In my last post, I examined “Education Start,” a deceptive site run by a company called Vantage Media. Education Start asks students which colleges they are interested in applying to, and promises it will give them information about applying. In reality, it gives their contact information to for-profit recruiters which are paying for leads. In the post, I explained how the site works from a user’s point of view, and how a student is tricked while using the site.
Recently, the Chronicle of Higher Education posted a fascinating account of what the business is like from the other side, telling the story of a man named James Soloway, who worked at a Vantage Media call center. Soloway recently left that job and has filed a complaint with the Federal Trade Commission about the company’s practices (he says he left the job of his own accord and bears no grudge against the company). Soloway’s job was essentially to call up students who had submitted information to Education Start and get them to agree to consider for-profit institutions (which paid Vantage for this service). It was basically an over-the-phone follow-up to the tactics used on the website: assure the student that their information was going to the schools they were interested in, but then suggest, say, wouldn’t you like to apply to these lovely for-profit schools right in your area?
It’s worth reading his entire story in full [pdf, 2 pages], but here are some excerpts that demonstrate just how sleazy this operation is:
- “Students were not at all receptive to the calls as they couldn’t understand why they were being called by College.us.com, a Vantage Media website, and not the community college they thought they sent their inquiry to.”
- “The objective was to keep the student on the phone long enough to generate three leads for Vantage Media’s private schools such as one lead for South University, one lead for The Art Institute and one lead for Kaplan University.”
- “After making calls for several months, it became apparent to me that we were more likely doing a disservice for the majority of students.”
- “The whole Vantage Media lead generation model puts the student’s education path at risk.”
- “It seems now the student never does hear from the community college they had wanted information from in the first place.”
- “Vantage Media is deceiving possibly two to three thousand students a week. Students are being misinformed. Public school reputations are being damaged. This is simply wrong and needs to be stopped.”

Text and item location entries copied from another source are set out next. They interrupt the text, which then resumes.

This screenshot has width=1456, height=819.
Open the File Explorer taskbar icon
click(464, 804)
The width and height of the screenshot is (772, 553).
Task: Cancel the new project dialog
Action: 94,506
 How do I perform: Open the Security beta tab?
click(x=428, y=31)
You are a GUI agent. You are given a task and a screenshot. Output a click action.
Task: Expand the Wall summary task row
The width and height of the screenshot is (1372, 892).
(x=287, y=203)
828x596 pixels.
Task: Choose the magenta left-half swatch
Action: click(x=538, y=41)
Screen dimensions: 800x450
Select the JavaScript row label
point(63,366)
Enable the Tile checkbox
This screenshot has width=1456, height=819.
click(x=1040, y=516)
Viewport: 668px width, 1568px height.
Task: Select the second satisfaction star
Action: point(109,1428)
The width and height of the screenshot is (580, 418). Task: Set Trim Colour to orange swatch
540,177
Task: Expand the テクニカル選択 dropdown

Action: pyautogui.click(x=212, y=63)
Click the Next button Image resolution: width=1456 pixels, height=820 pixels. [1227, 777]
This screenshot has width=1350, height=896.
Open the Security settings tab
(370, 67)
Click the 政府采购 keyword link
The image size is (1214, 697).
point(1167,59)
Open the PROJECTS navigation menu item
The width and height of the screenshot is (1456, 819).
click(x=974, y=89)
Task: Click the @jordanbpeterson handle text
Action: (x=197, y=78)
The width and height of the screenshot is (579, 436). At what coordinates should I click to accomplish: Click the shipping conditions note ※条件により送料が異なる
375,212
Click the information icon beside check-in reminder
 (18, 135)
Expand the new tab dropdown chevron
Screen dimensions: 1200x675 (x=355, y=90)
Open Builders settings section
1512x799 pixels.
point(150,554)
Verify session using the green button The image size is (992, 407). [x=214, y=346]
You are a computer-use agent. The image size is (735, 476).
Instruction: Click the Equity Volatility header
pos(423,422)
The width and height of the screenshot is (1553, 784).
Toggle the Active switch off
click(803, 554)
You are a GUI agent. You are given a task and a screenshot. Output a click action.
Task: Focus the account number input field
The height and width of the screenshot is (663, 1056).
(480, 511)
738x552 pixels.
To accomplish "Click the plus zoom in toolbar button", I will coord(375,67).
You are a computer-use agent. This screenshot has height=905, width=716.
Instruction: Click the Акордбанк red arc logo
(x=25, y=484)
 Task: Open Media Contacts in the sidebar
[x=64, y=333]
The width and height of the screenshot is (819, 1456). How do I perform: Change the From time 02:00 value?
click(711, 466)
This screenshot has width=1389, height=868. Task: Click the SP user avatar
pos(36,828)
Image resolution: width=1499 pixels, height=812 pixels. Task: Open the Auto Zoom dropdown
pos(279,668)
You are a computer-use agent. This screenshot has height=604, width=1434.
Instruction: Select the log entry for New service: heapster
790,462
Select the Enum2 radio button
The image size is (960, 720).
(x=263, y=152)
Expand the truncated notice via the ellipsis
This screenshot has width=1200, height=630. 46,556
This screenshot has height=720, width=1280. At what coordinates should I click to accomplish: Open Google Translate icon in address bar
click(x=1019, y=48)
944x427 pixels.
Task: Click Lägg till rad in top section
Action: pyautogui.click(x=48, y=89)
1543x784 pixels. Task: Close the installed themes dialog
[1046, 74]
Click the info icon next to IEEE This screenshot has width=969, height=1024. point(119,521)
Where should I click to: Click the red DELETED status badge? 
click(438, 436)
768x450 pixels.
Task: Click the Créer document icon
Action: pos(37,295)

Well, if I’ve done my job, you are all as outraged and disgusted as I am. If for-profit schools are dishonest in terms of generating leads, can we trust them to be honest in other areas? If they are really looking out for students, why do they feel the need to resort to deceit when it comes to recruitment? You might even wonder how many current students at for-profits are only there because they fell into a trap like this. I’ll end by paraphrasing James Soloway’s advice: public and private non-profit colleges should demand that their names be taken off websites like Education Start. The site piggybacks on the school’s prestige and takes advantage of students who know those schools by their deserved reputation. If Vantage Media wants to advertise for-profit schools, we should at least try to make them more honest about it.